• What you are asked to do:
Go through the listing below and output exactly the line with "Viewport: 1394px width, 868px", the line with "Given: Click the back", and each line between; omit the rest.
>>>
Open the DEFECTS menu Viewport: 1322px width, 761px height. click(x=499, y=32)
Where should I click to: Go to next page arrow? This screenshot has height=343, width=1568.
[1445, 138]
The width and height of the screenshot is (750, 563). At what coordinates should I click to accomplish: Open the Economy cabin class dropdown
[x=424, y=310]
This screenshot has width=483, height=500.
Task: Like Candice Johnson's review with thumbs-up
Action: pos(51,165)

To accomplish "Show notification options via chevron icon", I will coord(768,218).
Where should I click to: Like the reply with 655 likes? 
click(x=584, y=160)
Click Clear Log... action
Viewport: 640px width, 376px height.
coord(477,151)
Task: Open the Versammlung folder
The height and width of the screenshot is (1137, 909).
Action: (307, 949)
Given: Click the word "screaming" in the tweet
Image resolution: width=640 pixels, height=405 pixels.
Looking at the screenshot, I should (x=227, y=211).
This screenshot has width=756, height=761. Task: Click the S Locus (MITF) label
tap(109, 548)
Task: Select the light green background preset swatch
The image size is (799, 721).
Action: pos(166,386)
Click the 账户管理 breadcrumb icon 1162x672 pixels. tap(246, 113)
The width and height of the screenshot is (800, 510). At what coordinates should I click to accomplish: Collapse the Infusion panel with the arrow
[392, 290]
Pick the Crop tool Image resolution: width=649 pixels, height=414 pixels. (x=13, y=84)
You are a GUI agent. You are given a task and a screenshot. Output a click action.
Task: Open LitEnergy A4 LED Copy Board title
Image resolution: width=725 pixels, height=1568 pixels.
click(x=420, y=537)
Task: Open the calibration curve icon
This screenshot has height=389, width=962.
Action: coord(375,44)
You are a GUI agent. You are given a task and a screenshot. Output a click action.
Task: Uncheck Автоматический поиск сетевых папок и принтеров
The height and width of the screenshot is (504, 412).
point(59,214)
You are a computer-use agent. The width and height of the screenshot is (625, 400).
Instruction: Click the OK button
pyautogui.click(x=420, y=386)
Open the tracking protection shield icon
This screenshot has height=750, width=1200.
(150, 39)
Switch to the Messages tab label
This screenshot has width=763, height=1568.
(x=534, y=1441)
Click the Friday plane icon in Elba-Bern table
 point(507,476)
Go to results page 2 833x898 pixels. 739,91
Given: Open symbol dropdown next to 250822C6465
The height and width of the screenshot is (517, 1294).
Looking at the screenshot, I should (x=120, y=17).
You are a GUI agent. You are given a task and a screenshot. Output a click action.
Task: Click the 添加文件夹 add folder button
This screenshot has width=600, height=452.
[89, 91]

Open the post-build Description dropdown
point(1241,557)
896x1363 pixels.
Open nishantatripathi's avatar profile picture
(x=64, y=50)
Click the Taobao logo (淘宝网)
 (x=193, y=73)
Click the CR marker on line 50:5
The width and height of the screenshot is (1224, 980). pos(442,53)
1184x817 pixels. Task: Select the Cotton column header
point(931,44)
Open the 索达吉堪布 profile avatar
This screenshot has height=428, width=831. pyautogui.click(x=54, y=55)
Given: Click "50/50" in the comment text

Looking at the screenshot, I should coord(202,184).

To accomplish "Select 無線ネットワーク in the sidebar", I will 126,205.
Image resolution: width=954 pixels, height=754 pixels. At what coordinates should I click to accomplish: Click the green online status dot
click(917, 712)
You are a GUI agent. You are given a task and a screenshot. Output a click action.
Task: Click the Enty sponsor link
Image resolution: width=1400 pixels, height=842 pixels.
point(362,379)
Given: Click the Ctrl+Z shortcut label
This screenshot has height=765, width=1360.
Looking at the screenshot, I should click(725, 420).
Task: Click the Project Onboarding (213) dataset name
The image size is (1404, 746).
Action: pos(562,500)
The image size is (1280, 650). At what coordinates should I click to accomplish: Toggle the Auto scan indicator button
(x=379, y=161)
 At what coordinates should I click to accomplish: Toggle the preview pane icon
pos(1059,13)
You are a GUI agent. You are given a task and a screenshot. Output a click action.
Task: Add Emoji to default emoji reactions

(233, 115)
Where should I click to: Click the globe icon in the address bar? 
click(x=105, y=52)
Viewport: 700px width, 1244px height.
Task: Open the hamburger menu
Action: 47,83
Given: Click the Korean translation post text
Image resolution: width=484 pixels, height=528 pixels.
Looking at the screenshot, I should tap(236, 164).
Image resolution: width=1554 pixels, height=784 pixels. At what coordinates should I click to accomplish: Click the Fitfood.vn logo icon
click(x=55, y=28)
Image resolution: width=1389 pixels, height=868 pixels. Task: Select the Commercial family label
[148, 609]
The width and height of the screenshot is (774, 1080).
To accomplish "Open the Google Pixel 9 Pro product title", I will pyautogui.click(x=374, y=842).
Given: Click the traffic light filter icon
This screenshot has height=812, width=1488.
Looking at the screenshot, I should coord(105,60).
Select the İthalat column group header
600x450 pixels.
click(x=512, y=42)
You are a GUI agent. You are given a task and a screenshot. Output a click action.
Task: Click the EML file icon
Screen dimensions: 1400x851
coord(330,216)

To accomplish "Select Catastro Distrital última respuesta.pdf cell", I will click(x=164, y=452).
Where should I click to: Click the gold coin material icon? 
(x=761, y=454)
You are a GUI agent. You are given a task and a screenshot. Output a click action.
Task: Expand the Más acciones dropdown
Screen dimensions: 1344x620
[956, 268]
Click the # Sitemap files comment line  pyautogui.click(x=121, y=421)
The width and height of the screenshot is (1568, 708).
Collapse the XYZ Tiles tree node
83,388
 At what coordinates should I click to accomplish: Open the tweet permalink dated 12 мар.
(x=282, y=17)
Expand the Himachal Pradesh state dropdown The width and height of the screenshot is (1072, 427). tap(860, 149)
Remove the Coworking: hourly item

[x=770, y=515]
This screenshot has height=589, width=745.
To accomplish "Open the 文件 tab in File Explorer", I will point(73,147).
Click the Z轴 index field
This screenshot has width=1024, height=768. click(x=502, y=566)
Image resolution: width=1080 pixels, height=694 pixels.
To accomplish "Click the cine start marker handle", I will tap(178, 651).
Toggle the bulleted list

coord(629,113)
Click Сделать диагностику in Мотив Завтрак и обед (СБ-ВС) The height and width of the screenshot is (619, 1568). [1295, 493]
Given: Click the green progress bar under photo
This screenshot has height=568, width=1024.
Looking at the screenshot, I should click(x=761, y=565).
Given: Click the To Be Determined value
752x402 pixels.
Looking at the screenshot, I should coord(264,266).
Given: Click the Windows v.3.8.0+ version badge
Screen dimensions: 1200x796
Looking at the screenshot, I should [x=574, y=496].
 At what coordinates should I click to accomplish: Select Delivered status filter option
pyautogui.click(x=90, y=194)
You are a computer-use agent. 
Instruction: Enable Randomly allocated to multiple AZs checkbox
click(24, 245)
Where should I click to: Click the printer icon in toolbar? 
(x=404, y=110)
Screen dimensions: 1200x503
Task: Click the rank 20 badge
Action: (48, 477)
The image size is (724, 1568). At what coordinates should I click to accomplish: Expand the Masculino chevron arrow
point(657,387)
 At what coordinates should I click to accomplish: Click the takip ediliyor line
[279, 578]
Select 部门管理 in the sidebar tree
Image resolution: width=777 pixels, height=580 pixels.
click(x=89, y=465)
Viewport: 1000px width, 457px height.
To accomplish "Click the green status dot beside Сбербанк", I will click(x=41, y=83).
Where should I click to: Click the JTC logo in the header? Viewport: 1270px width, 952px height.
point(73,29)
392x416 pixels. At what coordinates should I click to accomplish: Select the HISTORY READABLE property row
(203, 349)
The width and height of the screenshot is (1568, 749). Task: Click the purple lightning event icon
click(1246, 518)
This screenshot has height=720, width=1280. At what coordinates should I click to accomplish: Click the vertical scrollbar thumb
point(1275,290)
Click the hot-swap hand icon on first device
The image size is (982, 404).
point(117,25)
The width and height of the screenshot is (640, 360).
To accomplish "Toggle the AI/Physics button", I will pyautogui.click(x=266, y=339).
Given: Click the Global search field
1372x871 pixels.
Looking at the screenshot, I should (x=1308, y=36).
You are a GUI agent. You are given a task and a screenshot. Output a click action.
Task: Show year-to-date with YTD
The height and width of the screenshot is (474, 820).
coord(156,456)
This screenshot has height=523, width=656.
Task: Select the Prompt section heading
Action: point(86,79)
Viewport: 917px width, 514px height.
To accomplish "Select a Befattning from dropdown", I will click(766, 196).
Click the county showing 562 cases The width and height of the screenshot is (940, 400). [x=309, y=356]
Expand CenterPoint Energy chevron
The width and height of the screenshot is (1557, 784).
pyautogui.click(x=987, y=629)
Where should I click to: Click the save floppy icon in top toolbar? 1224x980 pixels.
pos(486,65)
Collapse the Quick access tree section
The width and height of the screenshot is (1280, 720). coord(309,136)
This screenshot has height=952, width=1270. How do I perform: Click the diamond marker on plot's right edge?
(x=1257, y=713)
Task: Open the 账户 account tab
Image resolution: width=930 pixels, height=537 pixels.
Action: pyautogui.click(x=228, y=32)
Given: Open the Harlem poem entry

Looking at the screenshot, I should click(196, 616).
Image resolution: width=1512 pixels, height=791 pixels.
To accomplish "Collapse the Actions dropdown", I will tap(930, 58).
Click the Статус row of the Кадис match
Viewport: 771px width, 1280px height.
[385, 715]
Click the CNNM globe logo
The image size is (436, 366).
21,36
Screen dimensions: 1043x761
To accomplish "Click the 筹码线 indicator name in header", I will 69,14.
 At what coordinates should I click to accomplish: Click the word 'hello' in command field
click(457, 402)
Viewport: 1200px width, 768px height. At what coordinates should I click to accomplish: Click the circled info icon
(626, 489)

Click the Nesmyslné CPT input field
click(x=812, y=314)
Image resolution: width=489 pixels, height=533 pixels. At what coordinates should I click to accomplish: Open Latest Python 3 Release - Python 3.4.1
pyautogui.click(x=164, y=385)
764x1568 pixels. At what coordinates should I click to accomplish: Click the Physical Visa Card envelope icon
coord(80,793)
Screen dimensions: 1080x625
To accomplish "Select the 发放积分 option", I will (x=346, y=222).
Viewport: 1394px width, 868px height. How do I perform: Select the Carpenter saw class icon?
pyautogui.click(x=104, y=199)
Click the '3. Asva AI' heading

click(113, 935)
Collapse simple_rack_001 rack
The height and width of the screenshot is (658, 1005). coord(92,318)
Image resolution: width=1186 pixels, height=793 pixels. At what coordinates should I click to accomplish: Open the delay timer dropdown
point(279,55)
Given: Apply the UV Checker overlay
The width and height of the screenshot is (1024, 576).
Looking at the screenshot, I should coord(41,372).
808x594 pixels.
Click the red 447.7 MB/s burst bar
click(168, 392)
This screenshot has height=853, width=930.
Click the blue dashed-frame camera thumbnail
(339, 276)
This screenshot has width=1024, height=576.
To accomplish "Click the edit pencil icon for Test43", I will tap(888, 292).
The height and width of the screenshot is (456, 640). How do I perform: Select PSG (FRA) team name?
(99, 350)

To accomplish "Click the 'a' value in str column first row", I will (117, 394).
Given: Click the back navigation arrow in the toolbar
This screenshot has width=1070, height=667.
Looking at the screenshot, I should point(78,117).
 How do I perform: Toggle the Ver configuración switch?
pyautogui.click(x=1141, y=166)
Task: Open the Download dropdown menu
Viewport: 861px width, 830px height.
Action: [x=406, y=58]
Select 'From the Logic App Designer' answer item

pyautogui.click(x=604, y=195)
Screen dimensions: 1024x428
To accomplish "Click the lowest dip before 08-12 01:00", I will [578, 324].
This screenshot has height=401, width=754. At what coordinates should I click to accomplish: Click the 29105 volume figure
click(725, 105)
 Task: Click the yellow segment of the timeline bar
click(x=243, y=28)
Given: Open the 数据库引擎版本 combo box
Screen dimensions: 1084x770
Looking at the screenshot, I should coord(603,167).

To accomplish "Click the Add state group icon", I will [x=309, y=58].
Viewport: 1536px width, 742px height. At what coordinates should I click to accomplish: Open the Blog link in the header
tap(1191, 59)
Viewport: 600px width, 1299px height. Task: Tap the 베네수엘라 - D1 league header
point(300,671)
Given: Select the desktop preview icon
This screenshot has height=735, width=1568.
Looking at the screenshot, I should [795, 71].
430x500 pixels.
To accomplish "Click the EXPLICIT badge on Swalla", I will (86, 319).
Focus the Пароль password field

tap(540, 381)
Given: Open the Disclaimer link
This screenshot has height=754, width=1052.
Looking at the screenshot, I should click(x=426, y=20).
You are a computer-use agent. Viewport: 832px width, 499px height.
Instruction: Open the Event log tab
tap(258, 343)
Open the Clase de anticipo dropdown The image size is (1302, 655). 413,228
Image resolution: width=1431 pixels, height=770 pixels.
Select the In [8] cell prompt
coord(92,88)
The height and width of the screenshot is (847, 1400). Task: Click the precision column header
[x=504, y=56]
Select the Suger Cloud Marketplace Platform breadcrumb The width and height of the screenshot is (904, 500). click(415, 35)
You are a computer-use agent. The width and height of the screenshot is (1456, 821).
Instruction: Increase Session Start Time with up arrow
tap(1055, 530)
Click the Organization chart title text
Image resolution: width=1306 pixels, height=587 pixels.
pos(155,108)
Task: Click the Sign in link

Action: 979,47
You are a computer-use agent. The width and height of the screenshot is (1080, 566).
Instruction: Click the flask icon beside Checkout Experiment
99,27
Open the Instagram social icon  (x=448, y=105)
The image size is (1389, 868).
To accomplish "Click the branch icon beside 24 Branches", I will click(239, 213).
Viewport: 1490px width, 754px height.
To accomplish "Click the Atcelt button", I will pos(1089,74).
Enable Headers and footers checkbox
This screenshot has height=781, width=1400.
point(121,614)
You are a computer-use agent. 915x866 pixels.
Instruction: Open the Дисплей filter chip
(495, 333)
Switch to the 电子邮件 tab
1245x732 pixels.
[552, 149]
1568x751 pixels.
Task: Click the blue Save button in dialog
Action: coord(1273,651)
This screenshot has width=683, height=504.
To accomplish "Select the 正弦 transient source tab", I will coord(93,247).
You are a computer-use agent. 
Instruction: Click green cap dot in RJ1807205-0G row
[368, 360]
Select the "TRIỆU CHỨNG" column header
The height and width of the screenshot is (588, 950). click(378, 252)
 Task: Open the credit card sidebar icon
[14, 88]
<<<
• Solution to this exercise:
Viewport: 1394px width, 868px height. How do I perform: Select the Carpenter saw class icon?
pyautogui.click(x=104, y=199)
Click the '3. Asva AI' heading

click(113, 935)
Collapse simple_rack_001 rack
The height and width of the screenshot is (658, 1005). coord(92,318)
Image resolution: width=1186 pixels, height=793 pixels. At what coordinates should I click to accomplish: Open the delay timer dropdown
point(279,55)
Given: Apply the UV Checker overlay
The width and height of the screenshot is (1024, 576).
Looking at the screenshot, I should coord(41,372).
808x594 pixels.
Click the red 447.7 MB/s burst bar
click(168, 392)
This screenshot has height=853, width=930.
Click the blue dashed-frame camera thumbnail
(339, 276)
This screenshot has width=1024, height=576.
To accomplish "Click the edit pencil icon for Test43", I will tap(888, 292).
The height and width of the screenshot is (456, 640). How do I perform: Select PSG (FRA) team name?
(99, 350)

To accomplish "Click the 'a' value in str column first row", I will (117, 394).
Given: Click the back navigation arrow in the toolbar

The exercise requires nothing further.